The Recombinant Bovine coronavirus Spike glycoprotein (S) is produced using a mammalian cell expression system, ensuring proper folding and post-translational modifications. This protein represents a partial sequence from amino acids 314 to 634 and includes a C-terminal 6xHis-tag for simplified purification and detection. The purity level exceeds 85%, as confirmed by SDS-PAGE, which makes it suitable for various research applications.
Bovine coronavirus relies heavily on its Spike glycoprotein (S) to infect host cells. This protein mediates attachment to host cell receptors, playing what appears to be a pivotal role in viral entry and the overall viral life cycle. Research into the structure and function of this protein may be essential for understanding viral pathogenesis and developing therapeutic interventions.
Potential Applications
Note: The applications listed below are based on what we know about this protein's biological functions, published research, and experience from experts in the field. However, we haven't fully tested all of these applications ourselves yet. We'd recommend running some preliminary tests first to make sure they work for your specific research goals.
The protein is expressed in a mammalian cell system (e.g., CHO or HEK293 cells), which supports native-like folding and post-translational modifications (PTMs)—including glycosylation—critical for the bovine coronavirus Spike (S) protein fragment (314–634 aa). The C-terminal 6xHis tag minimally disrupts structure, and the full-length S context (though truncated here) improves solubility compared to prokaryotic systems. However, no direct evidence confirms native secondary/tertiary structure (e.g., circular dichroism for disulfide bonds, thermal shift assays for stability) or retention of functional conformations (e.g., receptor-binding domain [RBD] geometry, if present in 314–634 aa). The fragment’s biological role (e.g., receptor binding, fusion activity, or interaction with other viral NSPs) is untested—mammalian expression does not guarantee the fragment retains native functional interfaces.
1. Antibody Development and Characterization
This recombinant S fragment (314–634 aa) can serve as an immunogen for generating antibodies, and mammalian glycosylation may enhance conformational epitope recognition. However, antibody specificity must be validated against native full-length S—the fragment may present non-native epitopes, and antibodies may not cross-react with intact viral particles. The His tag simplifies ELISA screening, but results require confirmation with native protein to ensure relevance.
2. Protein-Protein Interaction Studies
Pull-down assays using the His tag can identify interactors, but results reflect fragment-specific interactions, not full-length S biology—mammalian folding improves native-like binding, but identified partners must be validated via co-IP or functional assays (e.g., replicon assays) to rule out artifacts. The fragment’s defined region supports domain-specific mapping, but broader viral mechanisms remain unaddressed.
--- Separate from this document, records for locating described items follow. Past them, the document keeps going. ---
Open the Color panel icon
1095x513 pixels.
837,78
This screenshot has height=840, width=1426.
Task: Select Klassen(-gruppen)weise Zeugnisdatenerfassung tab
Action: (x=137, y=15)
3. Structural and Biochemical Characterization
This fragment supports domain-focused biophysical studies (e.g., CD for secondary structure, DLS for stability) and glycosylation analysis (relevant to mammalian expression). However, results cannot be extrapolated to full-length S—truncation may alter oligomerization or conformational dynamics. Limited proteolysis can probe local structure, but interpretation requires caution due to missing domains.
4. Comparative Coronavirus Research
This fragment enables cross-species comparisons (e.g., with SARS-CoV-2 or MERS-CoV S), but findings are fragment-specific—evolutionary insights require complementary full-length protein data to avoid misinterpreting truncation-driven artifacts. Glycosylation differences between species may also confound antigenic comparisons.
Final Recommendation & Action Plan
This mammalian-expressed bovine coronavirus S fragment (314–634 aa) is a strong candidate for antibody development and domain-specific studies but requires rigorous validation first, confirm folding/stability via circular dichroism/thermal shift assays; second, validate bioactivity (e.g., receptor binding, if applicable) using co-IP or cell-based assays; third, for comparative research, pair with full-length proteins to contextualize fragment results. Optimize expression (e.g., use glycoengineered cell lines) to enhance native-like glycosylation. If folding/bioactivity fails, use a viral replication system to produce native protein—this fragment’s utility depends on validating its structural and functional integrity relative to the full-length S protein.